Wie sich körperlicher und psychosozialer Stress unterscheiden
Archivmeldung vom 05.03.2020
Bitte beachten Sie, dass die Meldung den Stand der Dinge zum Zeitpunkt ihrer Veröffentlichung am 05.03.2020 wiedergibt. Eventuelle in der Zwischenzeit veränderte Sachverhalte bleiben daher unberücksichtigt.
Freigeschaltet durch Manuel SchmidtZellfreie DNA könnte ein Marker sein, mit dem sich körperlicher und psychosozialer Stress unterscheiden lassen. Diese Theorie verfolgt das Team vom Lehrstuhl für Genetische Psychologie der Ruhr-Universität Bochum (RUB). Dr. Dirk Moser und Prof. Dr. Robert Kumsta verglichen die körperlichen Reaktionen von Probanden nach einem Sport-Belastungstest und einem fiktiven Jobinterview. Beides ließ die Stresshormonlevel gleichermaßen ansteigen, es fand sich jedoch zellfreie DNA unterschiedlicher Herkunft in der Blutbahn.
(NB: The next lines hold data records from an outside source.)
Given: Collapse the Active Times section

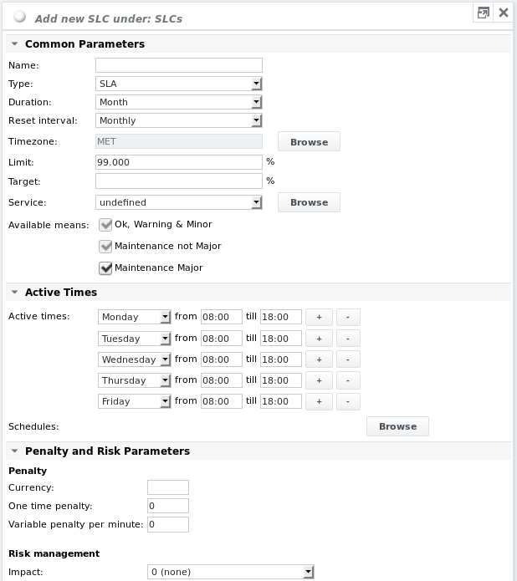Looking at the screenshot, I should (x=14, y=293).
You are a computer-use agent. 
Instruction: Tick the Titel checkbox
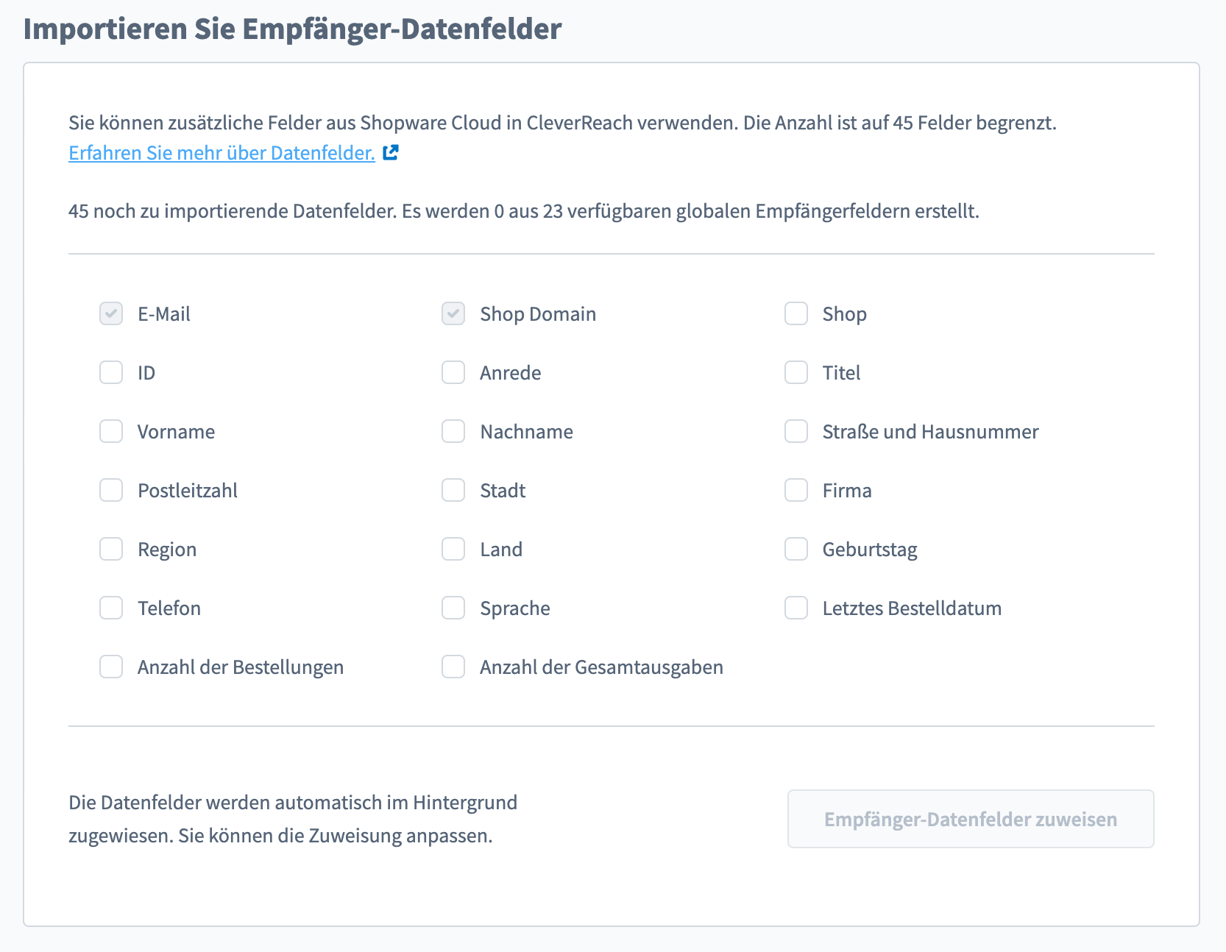(796, 372)
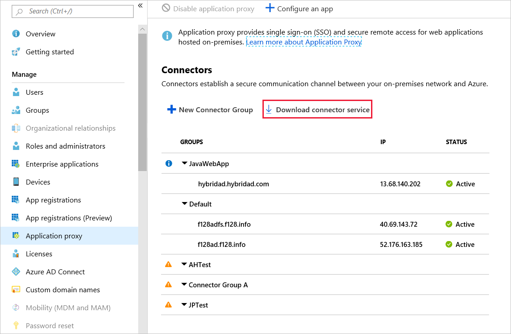Viewport: 511px width, 334px height.
Task: Click New Connector Group button
Action: click(x=210, y=110)
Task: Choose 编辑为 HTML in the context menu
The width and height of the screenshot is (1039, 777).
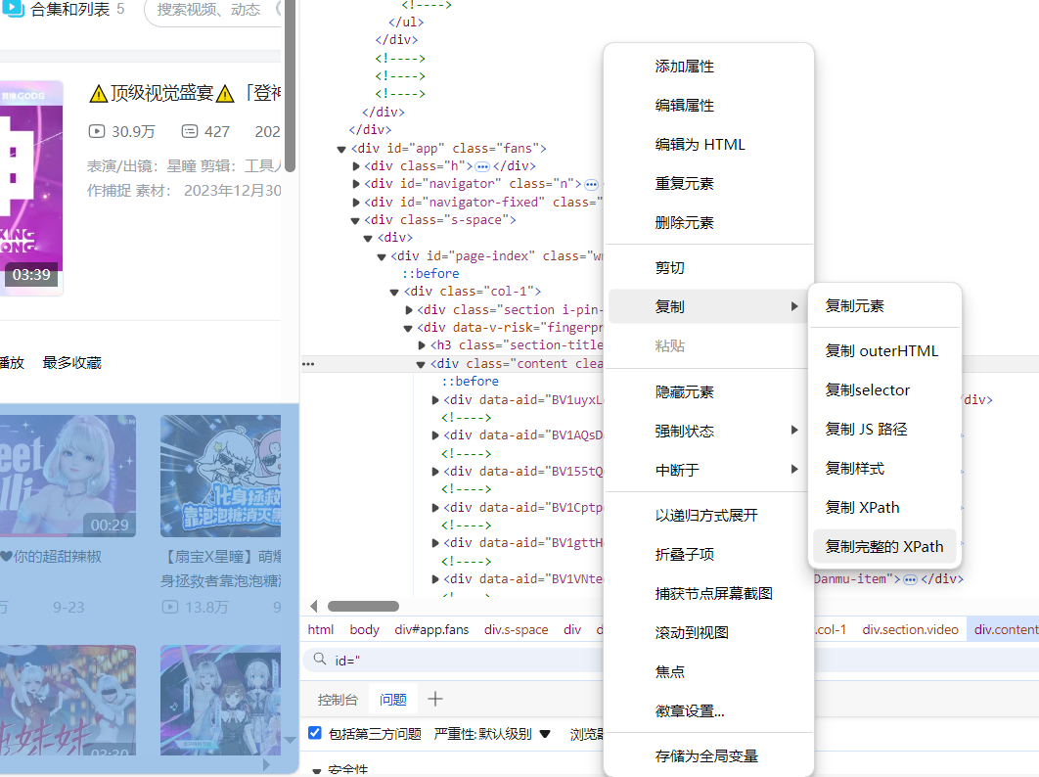Action: tap(700, 144)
Kumsta und Moser interessieren sich dafür, wie unterschiedliche Arten von Stress auf den Körper wirken und warum Stress manchmal positiv und manchmal negativ empfunden wird. Im Wissenschaftsmagazin Rubin der RUB berichten die Forscher von ihrer Arbeit.
Kein Unterschied im Stresshormonanstieg
20 Sportstudenten nahmen an der Studie teil. Sie mussten zum einen bis zur Belastungsgrenze auf einem Laufband laufen. Zum anderen absolvierten sie den etablierten Trier Social Stress Test, bei dem vor einem nüchtern agierenden Gremium und vor laufender Kamera ein fiktives Jobinterview abgehalten wird.
Obwohl die Probanden bis zur äußersten Belastungsgrenze gelaufen waren, gaben sie anschließend an, sich gut und gestärkt zu fühlen, auch wenn sie erschöpft waren. Nach dem fiktiven Bewerbungsgespräch fühlten sie sich hingegen unwohl. Die Konzentrationen der Stresshormone Cortisol und Noradrenalin waren in beiden Situationen ähnlich. Also suchten die Forscher nach einem anderen Biomarker.
Unter bestimmten Bedingungen findet sich DNA nicht im Zellkern, sondern frei in der Blutbahn. Das Team vom Lehrstuhl Genetische Psychologie zeigte, dass das auch unter Stress der Fall ist. Die Wissenschaftler wiesen außerdem nach, dass die zellfreie DNA, die bei körperlichem und psychosozialem Stress im Blut zirkuliert, aus unterschiedlichen Zelltypen stammte, denn sie besaß ein unterschiedliches Methylierungsmuster. Enzyme hängen bestimmte chemische Gruppen an die DNA an, um den Ableseprozess zu regulieren. Dieses Muster variiert je nach Zelltyp. Basierend auf dem Methylierungsmuster können die Forscher jedoch nicht direkt sagen, welche Zelltypen genau die Quelle sind.
Potenzieller zusätzlicher Stress-Kommunikationsweg
„Es könnte sein, dass es neben dem Hormonsystem einen zusätzlichen Stress-Kommunikationsmechanismus über zellfreie DNA gibt, den noch niemand versteht“, folgert Robert Kumsta. „Anscheinend will der Körper damit etwas bezwecken; aber wir wissen noch nicht was.“ Bislang haben die Forscher daher nur eine unbestätigte Hypothese, auf was für einen Mechanismus sie mit ihrer Studie gestoßen sein könnten. Sie könnten sich vorstellen, dass die zellfreie DNA eine Kommunikationsschleife zwischen Immunsystem, Muskeln und Gehirn bildet.
Die Theorie: Unter körperlicher Belastung könnten die Muskelzellen zellfreie DNA abgeben, um mit dem Immunsystem zu interagieren. Auch krankmachende Bakterien geben DNA ab, wenn sie in den menschlichen Körper gelangen, und das Immunsystem reagiert darauf. „Die körpereigene zellfreie DNA könnte ein Training für die Immunzellen sein“, vermutet Dirk Moser. „Sie werden sozusagen scharfgeschaltet, sobald sie DNA im System bemerken.“ Das könnte auch erklären, warum sich Sport förderlich auf das Immunsystem auswirkt. Zellfreie DNA aus Gehirnzellen hingegen könnte eine gegensätzliche Wirkung auf das Immunsystem haben und psychosozialer Stress unter gewissen Bedingungen Krankheiten fördern.